> _Problem set_:
a) Answer these questions about the tandem solar cell tutorial description:
(i) Which two hybrid combinations of material classes does it name as examples?
(ii) Which organizations are the two speakers affiliated with?
(iii) Which tandem structure does it call more recently proposed and demonstrated?
b) Retype the passage of the tandem solar cell tutorial description from "Authors / Speakers: Gerald" up to and including "slow responding devices.", character for character.

> _Document segment_:

■ ■ ■ ■ ■ ■ ■

Tandem solar cells offer avenues to increase efficiency beyond the current state of the art for commercial photovoltaics. New absorbers and device structures including hybrids that combine different material classes such as III-V/Si or perovskite/Si are intensely researched. To guide the evolution of tandem solar cells towards commercialization, accurate measurements of performance are required. In this tutorial we will discuss how an accurate performance calibration for a tandem cell or module is done and present common measurement artifacts and methods to identify and avoid them.

Authors / Speakers: Gerald Siefer | Fraunhofer ISE & Nikos Kopidakis | NREL

While the accurate measurement of the perormance of a tandem solar cell or module has special requirements, it still builds on the methods used for single-junction cells. The tutorial will start by presenting the fundamentals of solar cell calibration, including definitions of spectral and total irradiance, spectral response of the cell and measurement of the area. We will then discuss the meaning of the spectral correction factor for current-voltage (IV) measurements of single-junction solar cells. In this part we will also discuss how the actual measurement process needs to be adapted to metastable and slow responding devices.

The second part of the tutorial will start by introducing different structures of tandem solar cells, including the more commonly used 2-terminal (2T) and 4-terminal (4T) structures, and the more recently proposed and demonstrated 3-terminal (3T) cells.

■ ■ ■ ■ ■ ■ ■

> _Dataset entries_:
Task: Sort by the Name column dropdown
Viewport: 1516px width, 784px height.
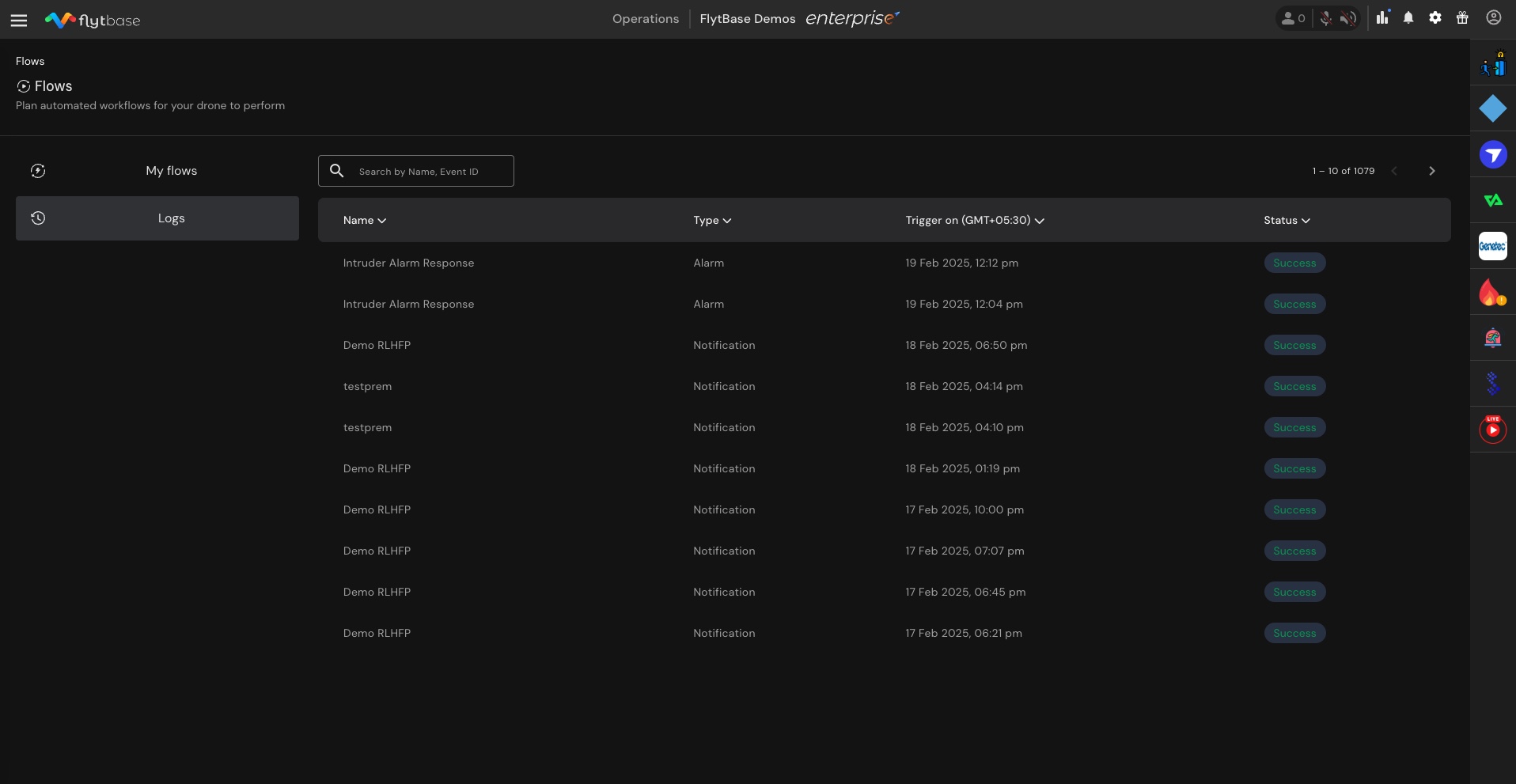Action: tap(365, 221)
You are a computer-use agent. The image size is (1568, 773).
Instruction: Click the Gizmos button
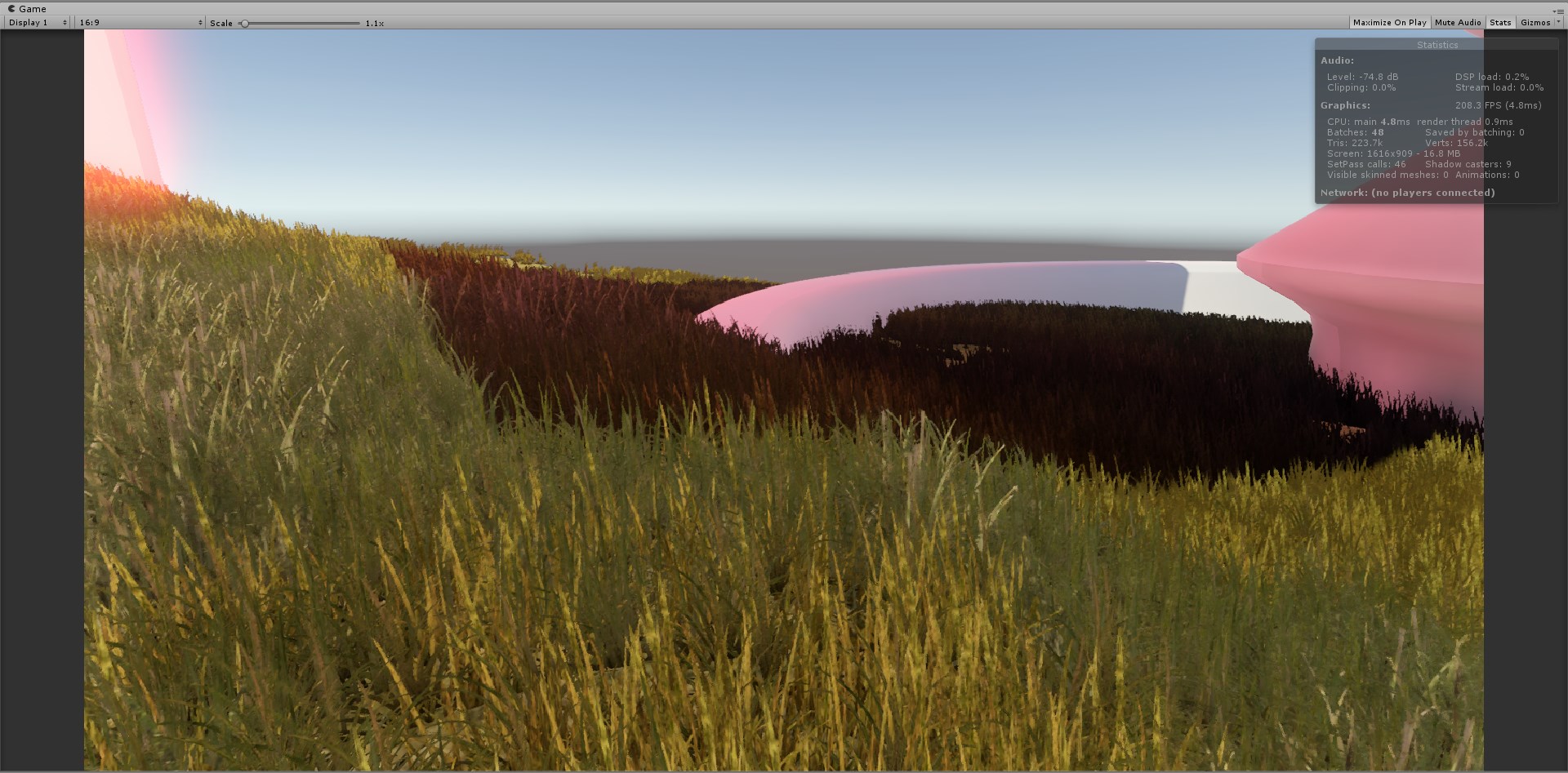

■ ■ ■ ■ ■ ■ ■

> _Answers by task_:
a)
(i) III-V/Si and perovskite/Si
(ii) Fraunhofer ISE (Gerald Siefer) and NREL (Nikos Kopidakis)
(iii) 3-terminal (3T) cells

b)
Authors / Speakers: Gerald Siefer | Fraunhofer ISE & Nikos Kopidakis | NREL

While the accurate measurement of the perormance of a tandem solar cell or module has special requirements, it still builds on the methods used for single-junction cells. The tutorial will start by presenting the fundamentals of solar cell calibration, including definitions of spectral and total irradiance, spectral response of the cell and measurement of the area. We will then discuss the meaning of the spectral correction factor for current-voltage (IV) measurements of single-junction solar cells. In this part we will also discuss how the actual measurement process needs to be adapted to metastable and slow responding devices.